Утром, доев остывшую кашу, тронулись в путь. Я, полусонная, качалась в седле, за талию меня крепко обнимали руки принца. Все было по-прежнему, но я чувствовала, что нечто изменилось в отношениях между членами экспедиции, появилась некая напряженность: мы уже не обменивались шутками, не расспрашивали друг о друге, не пели дорожные песни. Не хватало еды, мыла, обычных вещей, скрашивающих и облегчающих кочевую жизнь. Башмаки мои почти развалились, а заменить их было нечем: абиссинцы ходят босиком и не шьют обувь.
Но мы с маниакальным упорством продвигались вперед, к цели нашего путешествия — священному Аксуму. От нас зависела судьба сотен людей, ждущих нашей помощи.
На дорогах стали появляться беженцы. Голодные и оборванные, они тоже шли на север, спасаясь от войны. Они рассказывали, как итальянцы расстреливали целые деревни из пушек, а их собственные военачальники силком сгоняли мужчин участвовать в военных действиях. Те, кому удавалось избежать насильственной мобилизации, убегали в горы и сколачивали бандитские шайки, устраивали засады на дорогах, грабили путников и захватывали заложников. Несколько раз мы натыкались на тела людей, просто умерших от недоедания и упавших вдоль дороги. Все это не добавляло хорошего настроения.
Дорога вела все выше и выше, и я стала ощущать нехватку воздуха. Мне постоянно было холодно, а жесткое верблюжье седло натерло ноги. Малькамо утешал меня, он шептал мне на ухо, что скоро будет Гондар, большой город, и там мы найдем кров и стол. Но мне было тревожно.
Внезапно на склоне горы перед нами появились высокие крепостные стены, сложенные из темного камня. Тяжелые деревянные ворота с массивными запорами преграждали путь в город. Над воротами возвышалась сторожевая башня — круглая, похожая на минарет.
— Вот он, Гондар! Бывшая столица Абиссинии! — воскликнул Малькамо.
— А почему ворота на запоре? — спросил Аршинов. — Ведь ночь еще не наступила.
Мы спешились, Аршинов с Малькамо отправились договариваться со стражниками.
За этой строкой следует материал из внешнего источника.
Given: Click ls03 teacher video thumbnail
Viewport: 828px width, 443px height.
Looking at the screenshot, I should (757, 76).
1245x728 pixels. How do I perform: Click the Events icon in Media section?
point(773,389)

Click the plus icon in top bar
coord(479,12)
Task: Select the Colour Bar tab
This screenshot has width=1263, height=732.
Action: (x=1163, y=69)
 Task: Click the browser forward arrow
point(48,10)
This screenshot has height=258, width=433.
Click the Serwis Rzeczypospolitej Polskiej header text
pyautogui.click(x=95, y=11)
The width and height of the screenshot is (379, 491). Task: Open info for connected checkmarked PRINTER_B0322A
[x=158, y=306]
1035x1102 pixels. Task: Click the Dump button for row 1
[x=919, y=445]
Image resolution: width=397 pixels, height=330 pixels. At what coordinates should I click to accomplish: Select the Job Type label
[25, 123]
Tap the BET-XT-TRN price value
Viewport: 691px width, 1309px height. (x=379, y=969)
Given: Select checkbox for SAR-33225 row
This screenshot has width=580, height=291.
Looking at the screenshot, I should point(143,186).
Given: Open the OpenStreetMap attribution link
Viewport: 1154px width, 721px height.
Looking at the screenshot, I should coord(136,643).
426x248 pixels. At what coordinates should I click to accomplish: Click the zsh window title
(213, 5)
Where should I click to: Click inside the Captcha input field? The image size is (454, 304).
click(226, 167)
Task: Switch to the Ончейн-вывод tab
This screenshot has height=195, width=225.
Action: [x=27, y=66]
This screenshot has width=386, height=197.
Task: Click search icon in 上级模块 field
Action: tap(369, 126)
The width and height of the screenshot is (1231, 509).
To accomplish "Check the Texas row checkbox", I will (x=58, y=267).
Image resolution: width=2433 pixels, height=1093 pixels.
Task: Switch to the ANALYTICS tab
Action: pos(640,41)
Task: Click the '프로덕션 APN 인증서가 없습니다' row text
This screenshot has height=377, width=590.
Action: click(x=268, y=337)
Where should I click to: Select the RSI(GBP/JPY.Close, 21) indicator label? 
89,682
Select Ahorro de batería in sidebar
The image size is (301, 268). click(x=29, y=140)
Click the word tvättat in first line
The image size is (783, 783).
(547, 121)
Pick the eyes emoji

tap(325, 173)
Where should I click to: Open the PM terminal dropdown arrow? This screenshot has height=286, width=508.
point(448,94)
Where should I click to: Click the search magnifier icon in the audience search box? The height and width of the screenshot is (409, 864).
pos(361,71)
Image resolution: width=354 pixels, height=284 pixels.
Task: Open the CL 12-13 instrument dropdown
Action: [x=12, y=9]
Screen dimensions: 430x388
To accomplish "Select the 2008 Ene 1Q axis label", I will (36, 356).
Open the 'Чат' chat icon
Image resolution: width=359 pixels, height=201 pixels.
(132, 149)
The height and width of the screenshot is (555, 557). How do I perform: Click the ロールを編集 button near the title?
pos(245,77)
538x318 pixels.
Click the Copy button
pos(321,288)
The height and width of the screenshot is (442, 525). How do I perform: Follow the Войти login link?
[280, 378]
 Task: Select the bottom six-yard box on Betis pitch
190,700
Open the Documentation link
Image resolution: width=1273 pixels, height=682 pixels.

После того, как они выяснили, что мы не итальянцы, ворота распахнулись и нас впустили внутрь.
Мы шли и озирались по сторонам: такого города мы еще не видели. Улицы поднимались и опускались под крутым углом, дома, как круглые «тукуль», традиционные, покрытые соломенной крышей, так и прямоугольные «хыдмо», сложенные из саманного кирпича, теснились один к другому. Иногда между домами появлялся просвет: там, в огороженных двориках, кудахтали куры и блеяли козы. Их шеи украшали деревянные колокольца. Перед многими домами на столбах были установлены навесы для отдыха в жаркий полдень.
— Где у вас тут постоялый двор? — спросил Аршинов мальчишку, который стоял, уставившись на нас во все глаза. Тот охотно показал куда-то наверх и направо.
Мы направились в гостиницу, и когда уже подошли к самым дверям, то послышался гортанный клич. Прохожие обнажили головы, и только мы остались стоять в недоумении.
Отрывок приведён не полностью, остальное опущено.